As described above, the present invention can minimize the resistance of the word line by widening the width of the gate electrode to be patterned by a subsequent process by first patterning a hard mask film for forming the gate of the semiconductor device and then forming a spacer on the sidewall thereof. As a result, random access speeds and margins can be secured in the case of NAND flash, and sufficient margin of lead speed can be secured in the case of NOR flash.

In addition, by minimizing overlap between gate and source / drain, effective channel length can be secured, cell size can be reduced, productivity can be increased by increasing net die, and overall wafer A uniform floating gate can be implemented over.

In addition, the effective channel length can be adjusted to enable cell implementation and various process margins of the next generation of highly integrated flash devices, and can be applied to MOS transistors.

Claims (3)

(a) forming a floating gate electrode on the semiconductor substrate on which the device isolation layer is formed; (b) sequentially forming a dielectric film, a first conductive film, a second conductive film, and a hard mask film on the entire structure; (c) patterning the hard mask layer; (d) forming spacers on the patterned sidewalls of the hard mask layer to extend the effective channel length of the device; And (e) forming a gate electrode by etching the second conductive layer, the first conductive layer, the dielectric layer, and the floating gate electrode through an etching process using the hard mask layer having the spacer as an etch mask.
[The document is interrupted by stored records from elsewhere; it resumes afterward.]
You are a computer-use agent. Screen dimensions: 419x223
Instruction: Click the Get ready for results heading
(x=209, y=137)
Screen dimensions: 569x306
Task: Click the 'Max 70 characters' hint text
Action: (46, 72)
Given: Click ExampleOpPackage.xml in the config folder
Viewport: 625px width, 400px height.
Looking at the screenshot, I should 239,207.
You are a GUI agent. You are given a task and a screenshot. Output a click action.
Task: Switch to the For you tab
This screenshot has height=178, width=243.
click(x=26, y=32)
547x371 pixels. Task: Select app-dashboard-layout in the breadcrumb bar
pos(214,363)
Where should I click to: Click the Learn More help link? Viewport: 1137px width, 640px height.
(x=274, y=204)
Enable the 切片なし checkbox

The manufacturing method of the semiconductor element characterized by the above-mentioned. The method of claim 1, wherein step (c) comprises: Applying a photoresist film on the hard mask film; Forming a photoresist pattern by performing a photolithography process using a mask for a gate electrode; Removing the hard mask layer by performing an etching process using the photoresist pattern as an etching mask; And removing the photosensitive film pattern. The method of claim 1, The spacer is a method of manufacturing a semiconductor device, characterized in that at least one of the nitride film-based material film and the oxide film-based material film.